At first, nothing much happened, but after a while, I started popping up occasionally in developers’ IDEs. They’d do a text search for “GetCustomer*” and then click on me in the results. Of course, I wasn’t what they were looking for because no one was using MySQL, but, hey, it was nice to get a little attention in spite of being dead.
Then, something exciting happened! One day a developer navigated to me by mistake, but didn’t like something about my implementation. So he actually spent the time and energy to do a well-executed refactoring, making sure that all automated tests continued to pass. I was dead, but someone was doing actual maintenance on me.
It turned out this was actually pretty common. There was the big refactoring where the Customer ID field was changed from an integer to a long, and then another one later where it became a GUI. My interface changed, and so, of course, did I. But that wasn’t the only action I saw. There was The Great Logger Implementation of ’12, an exciting period when developers dutifully cracked open literally every method in the data access assembly and manually added logging calls. That was followed by The Great AOP Refactoring of ’13, when the logging code was removed from me for a much cleaner choice.
Of course, those were just some major events I can think of. I can’t tell you how many little things there were. It was exciting to be part of the code coverage analysis, the average method size report, and all sorts of other static analysis concerns. In fact, there was a time I got tweaked a bit to eliminate a StyleCop warning. But even when that wasn’t happening, it was just gratifying to be commented, documented, reviewed, and peered at by new people on-boarding. I didn’t even feel offended when people would say things like, “I thought we weren’t using MySQL” or “why are we even looking at this when it’s obviously dead code?”
It would have been hard to be too offended, after all. Think of what people say about methods that aren’t dead. They grow and rot sometimes, and people are afraid to touch them. And, worst of all, they create production defects. Developers literally curse their names. Nobody ever curses my name.
At times, I think it’s amazing that I’ve slipped under the radar for so long. After all, there are dead code detectors out there. But then I remember that this application uses an IoC container configured by XML and that I actually am used, technically, in a few unit tests. And I’m thankful.

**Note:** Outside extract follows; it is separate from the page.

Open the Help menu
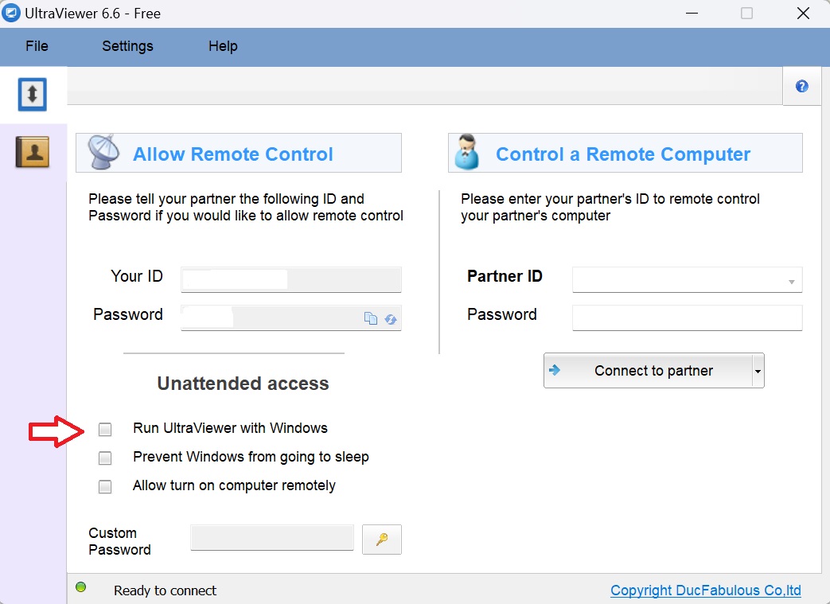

It’s sad when a pet dies and a parent tells a child that the pet will be living on a nice farm upstate. But it’s awesome when a piece of code dies, because it actually does get to live on a nice farm upstate, so to speak. The life of dead code is pretty sweet.
The Real Cost of Dead Code
I think I did a decent job anthropomorphizing a method. If you were code, being dead code would be a pretty sweet deal. But if you’re part of a software development group, dead code is actually a terrible deal.

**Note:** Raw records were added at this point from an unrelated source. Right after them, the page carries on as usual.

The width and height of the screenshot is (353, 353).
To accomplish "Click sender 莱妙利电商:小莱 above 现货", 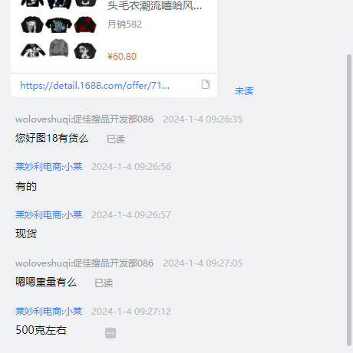I will pos(49,215).
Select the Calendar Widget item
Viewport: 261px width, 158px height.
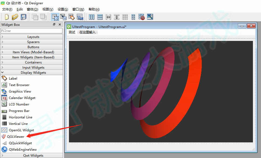tap(22, 98)
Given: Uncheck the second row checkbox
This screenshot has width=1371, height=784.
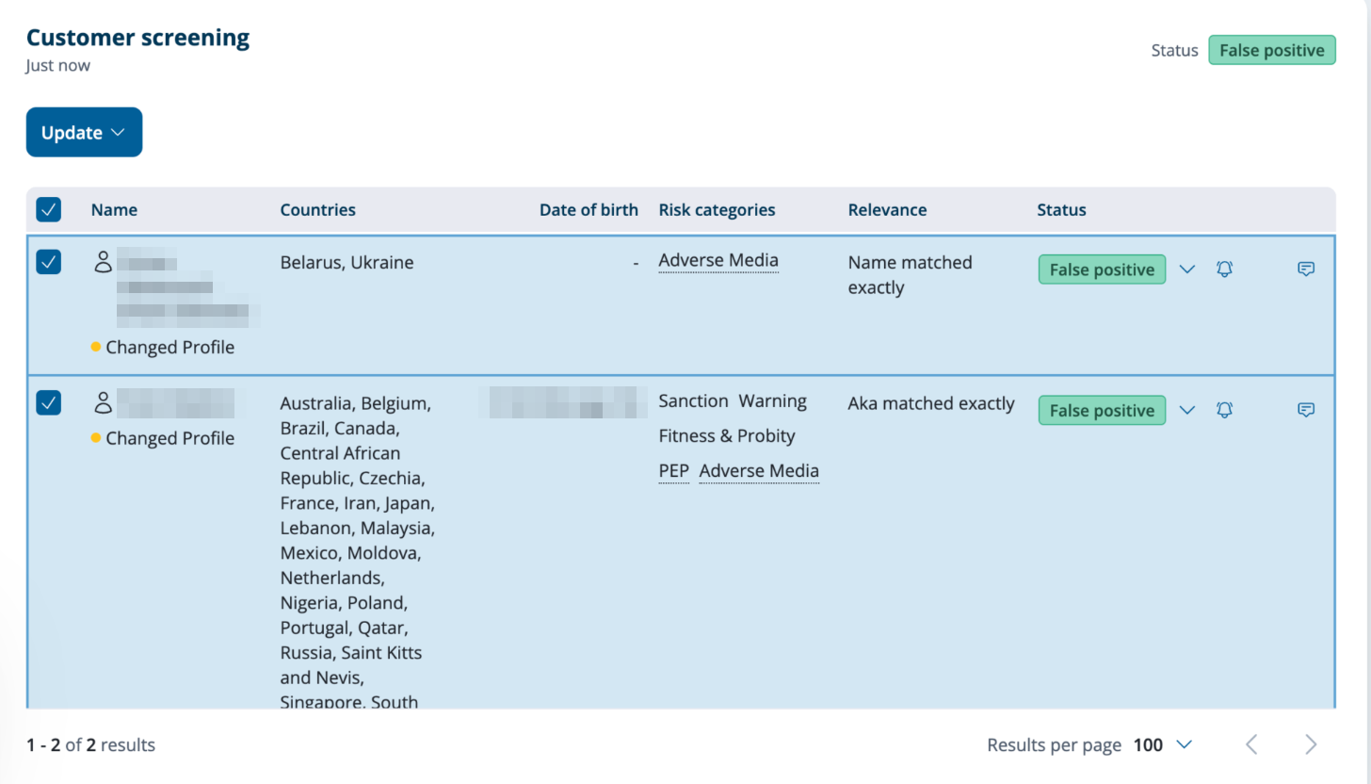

We have a tendency to equate dead code with clutter stuffed into a closet. It’s not ideal, but whatever — it’s out of the way and not hurting anything. But in looking at things this way, we miss the countless small costs incurred by carrying around that dead code.
Every line of code in the codebase is a liability. Every line of code can come up during a search, presenting a red herring to a developer. Every line of code can get swept into some cross cutting initiative or to some generalized cleanup. Every line of code counts when you’re running analysis on a codebase. Dead code sits there, doing nothing for you, and throwing off your results. It wastes everyone’s time over and over and over again. It’s not harmless — it’s dragging you down.
Do yourself a favor. Spend some time doing a deep analysis of your code base, looking for dead code. And don’t let it sit there, leaching your team’s productivity. Don’t keep paying for its stay at a luxury farm upstate. Just get rid of it.